Buenos Aires in vervoering

Tessa Vermeiren
Tessa Vermeiren Tessa Vermeiren is voormalig hoofdredactrice van Knack Weekend

Het Parijs van Zuid-Amerika, zo noemen de Argentijnen graag hun hoofdstad. Maar nostalgie en niet willen weten hoe de wereld vandaag evolueert, overheersen hier. Buenos Aires drijft op vervoering, en op grote sentimenten die soms vals blijken.

Happy hour in Café Richmond in de Calle Florida. Voor het raam zitten twee verzorgde oude dames nog aan de kruimels van hun afternoon tea. Aan de tafel naast mij serveert een kelner de champagne met canapés, die aangeprezen wordt voor 5 pesos. Als de deur opengaat, waait een flard van La Cumparsita naarbinnen.
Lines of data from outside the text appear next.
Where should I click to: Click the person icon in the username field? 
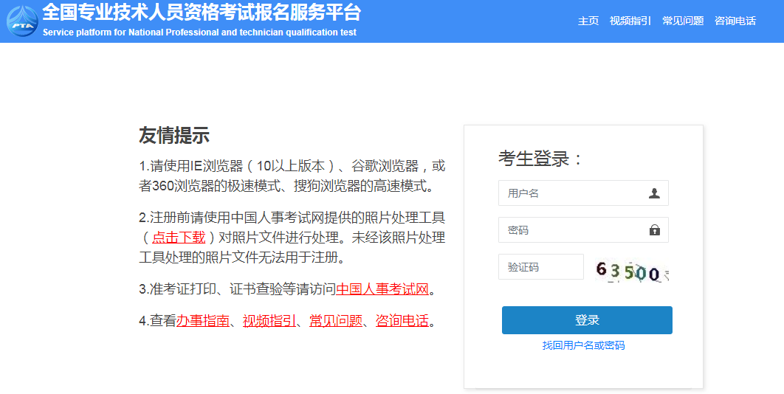(654, 193)
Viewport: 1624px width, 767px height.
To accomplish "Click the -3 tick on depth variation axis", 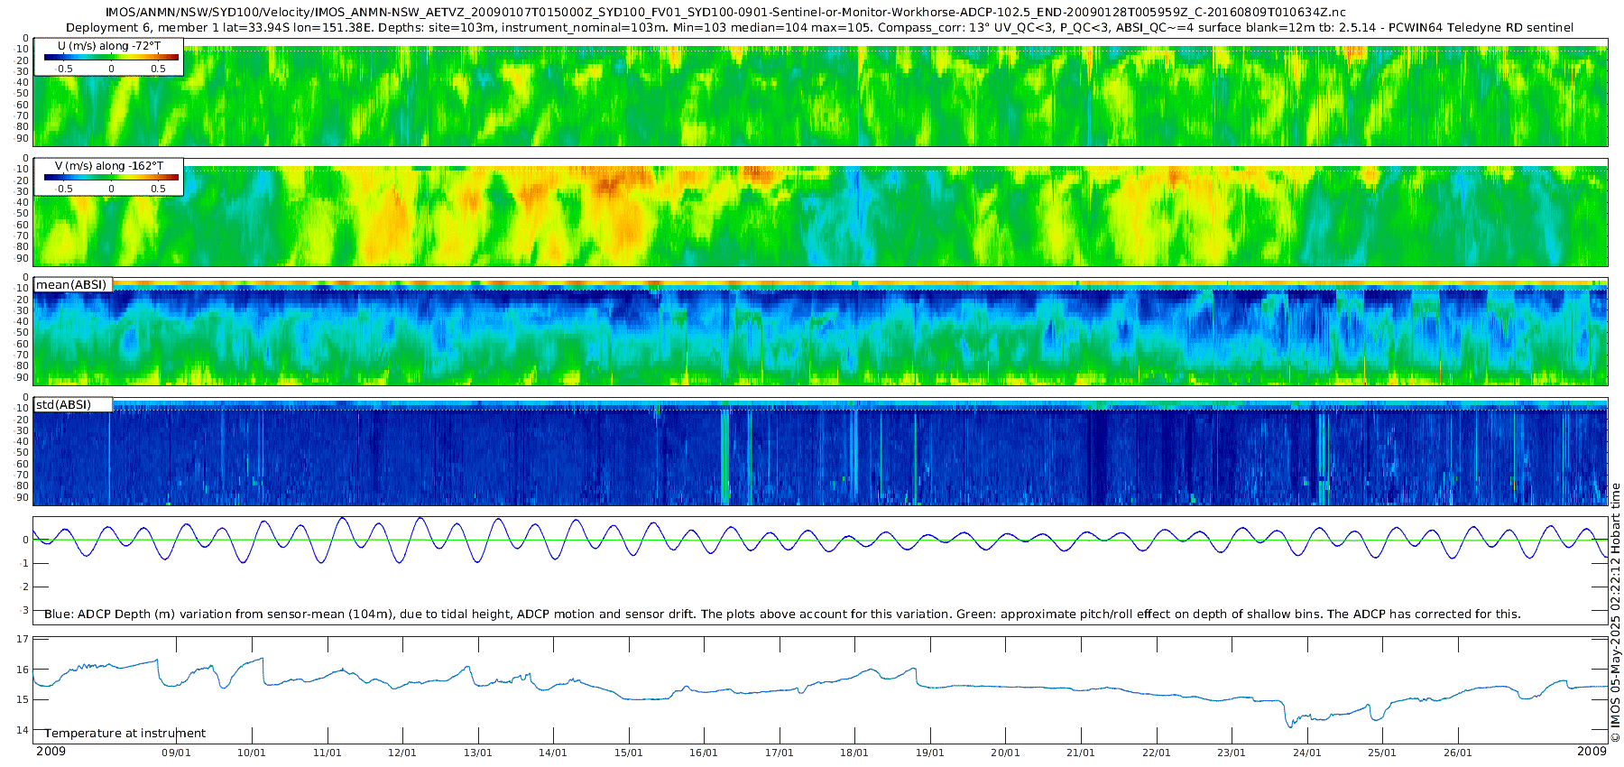I will (x=24, y=611).
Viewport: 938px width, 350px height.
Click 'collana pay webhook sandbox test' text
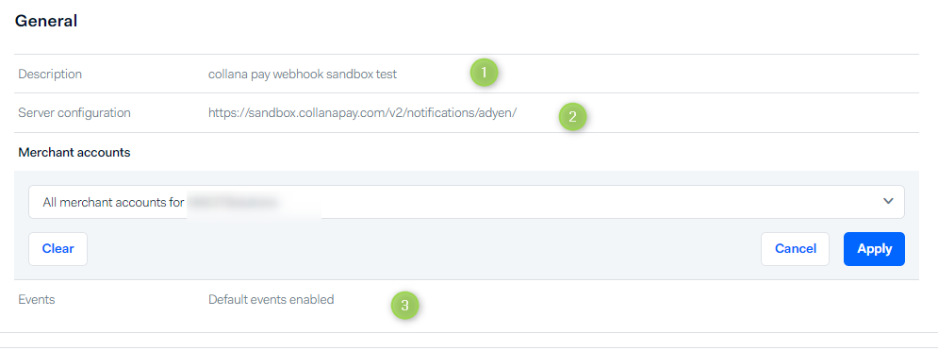click(x=302, y=75)
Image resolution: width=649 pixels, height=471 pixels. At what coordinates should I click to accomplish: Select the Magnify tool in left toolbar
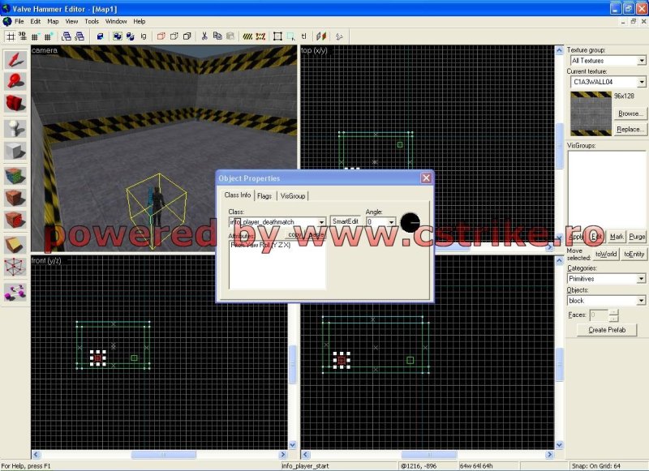click(15, 81)
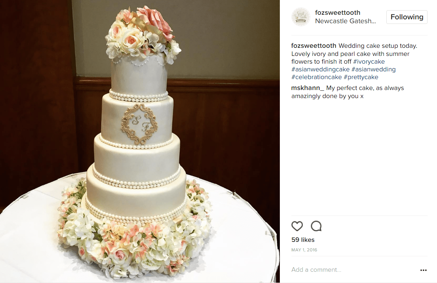Open fozsweettooth profile picture avatar

[x=301, y=17]
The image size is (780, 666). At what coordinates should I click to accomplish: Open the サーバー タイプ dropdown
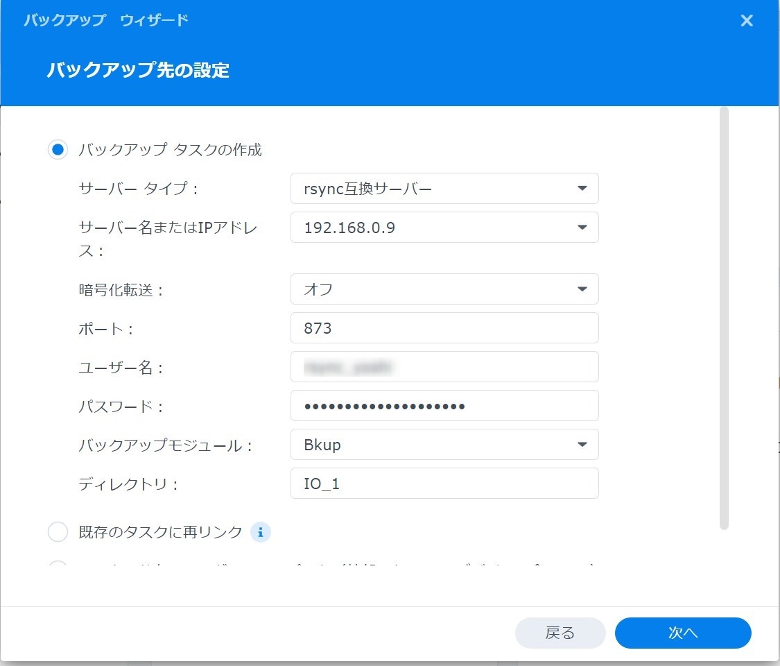(444, 189)
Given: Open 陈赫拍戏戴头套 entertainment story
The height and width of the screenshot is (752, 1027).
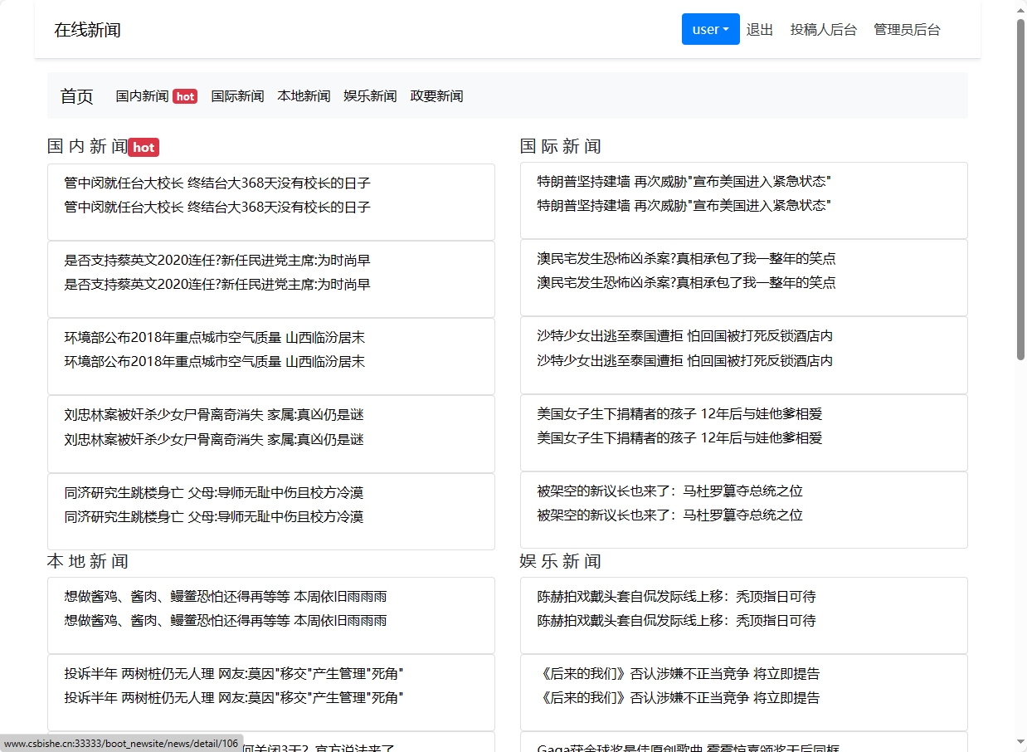Looking at the screenshot, I should (677, 596).
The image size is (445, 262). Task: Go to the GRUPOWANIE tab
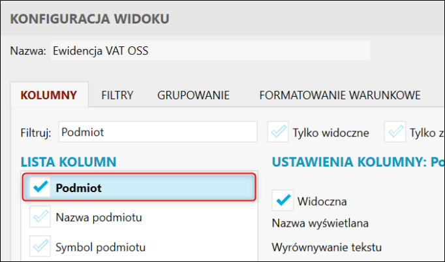193,95
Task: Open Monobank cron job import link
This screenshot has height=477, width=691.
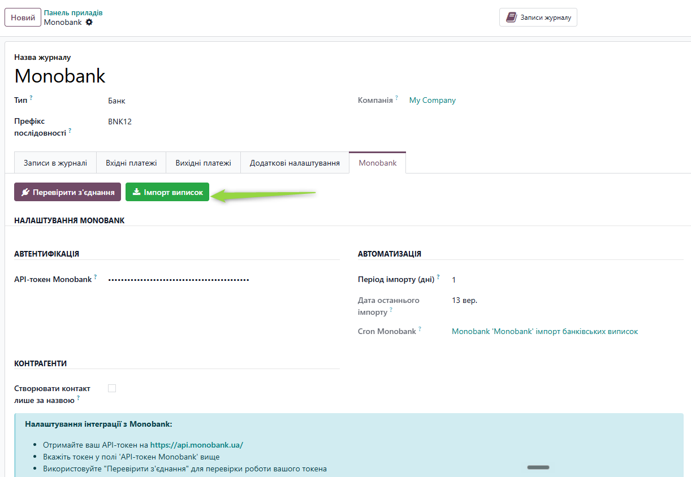Action: click(x=545, y=331)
Tango is overal in Buenos Aires. Op elk uur van de dag. Aan de overkant van de straat troepen mensen samen rond drie oudere heren die de klassiekers uit het repertoire vertolken. Ze dragen donkere pakken en zwarte deukhoeden. De zanger pikt af en toe een jonge vrouw uit de omstanders om met hem te dansen. Prompt laten ze zich meevoeren op de slepende klanken van de bandoneon. Jong en oud, vergane glorie en blinkende nieuwigheid leven met elkaar in de straten van Buenos Aires.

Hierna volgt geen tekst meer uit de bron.